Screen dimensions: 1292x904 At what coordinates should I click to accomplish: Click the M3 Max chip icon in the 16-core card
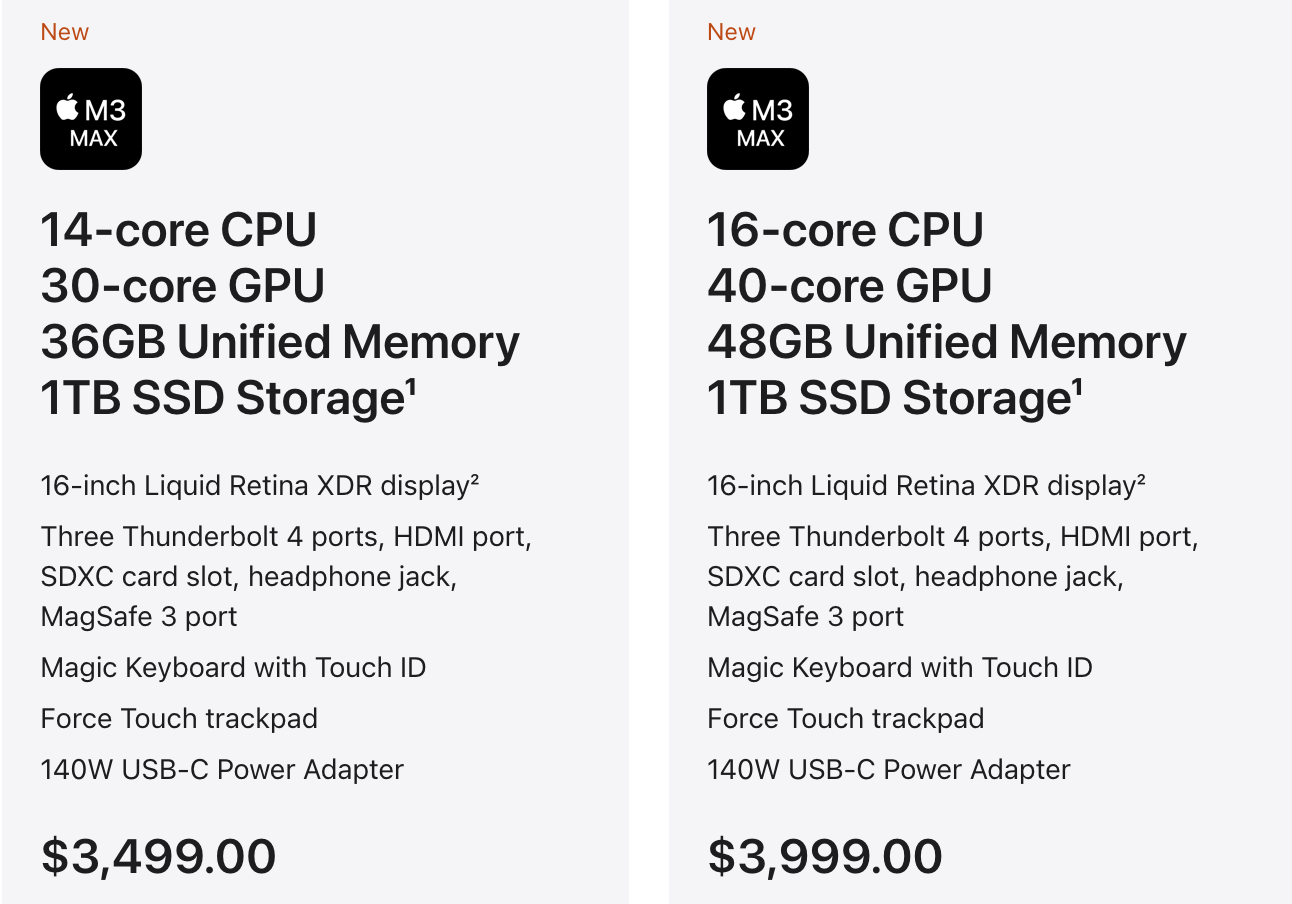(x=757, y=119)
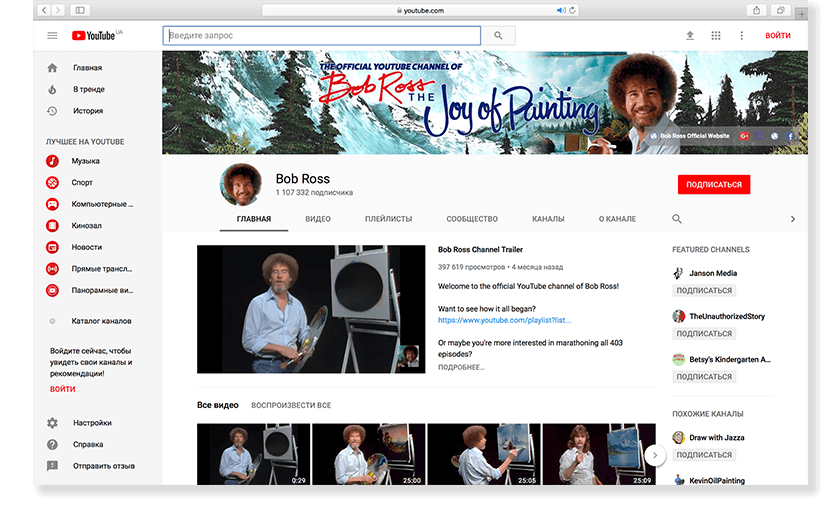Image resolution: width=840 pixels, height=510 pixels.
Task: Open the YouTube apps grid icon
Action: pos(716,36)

········

Switch "card" to "panel" in the rows above and write them out again with nothing else changed. Leave the pictures out.

Screen dimensions: 1292x904 At what coordinates should I click to accomplish: Click the M3 Max chip icon in the 16-core panel
(x=757, y=119)
Image resolution: width=840 pixels, height=510 pixels.
Task: Open the YouTube apps grid icon
Action: pos(716,36)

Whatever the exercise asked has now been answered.